Lead researcher Dr. Tiago Costa , from the Research Center for Molecular Bacteriology and Infection Medicine and the Department of Life Sciences at Imperial College London , said: ” Our discovery lays the foundation for accelerating our understanding of bacterial antimicrobial resistance conferred by gene transfer. Important. The point is that deciphering the details of the gene transfer mechanism can provide us with targets that can be used to inhibit antibiotic resistance. “

The team studied E. coli . When E. coli wants to begin to engage with another bacterium, it uses a type IV secretion system (T4SS) that can extend and penetrate into another bacterium.

Many types of bacteria use T4SS to carry out a series of processes, including injecting toxic proteins into our own cells during infection, or injecting toxins into competitors’ cells to kill them when competing for resources.

During the conjugation process, it is not toxic proteins that are transferred, but freely distributed DNA fragments that give bacteria advantages, including antimicrobial resistance. These DNA fragments can even be transferred to different kinds of bacteria, thereby spreading resistance to new pathogens.

T4SS consists of three parts. The team was able to image a part called the outer membrane core complex , which immobilized T4SS on bacteria that share its genes. From this anchor point, the bacteria emit a fimbriae-a long chain, which grabs the neighboring bacteria, and the DNA will be transferred there.

Images obtained by cryo-electron microscopy technology show that the outer membrane core complex is composed of two concentric proteins with very flexible connectors.
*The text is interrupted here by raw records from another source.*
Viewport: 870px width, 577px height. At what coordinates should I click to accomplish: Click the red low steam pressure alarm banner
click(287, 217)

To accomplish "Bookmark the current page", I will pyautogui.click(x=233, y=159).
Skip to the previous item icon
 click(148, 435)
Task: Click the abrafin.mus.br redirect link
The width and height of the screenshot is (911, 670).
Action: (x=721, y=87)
This structure is very flexible, and the researchers believe that it helps the fimbriae to expand and contract when they come in contact with other bacteria.

The first author of the paper, Ms. Himani Amin , also from the Department of Life Sciences , said: “Our structure reveals fascinating new insights into the outer membrane core complex by showing the extraordinary protein organization inside. This will provide a better understanding of bacteria. Gene transfer between populations paves the way and enables researchers to develop preventive treatments.”

The team now wants to image the remaining conjugative T4SS in E. coli to reveal its full function in sufficient detail and show scientists how this process is disrupted, thereby reducing the transfer of antimicrobial resistance.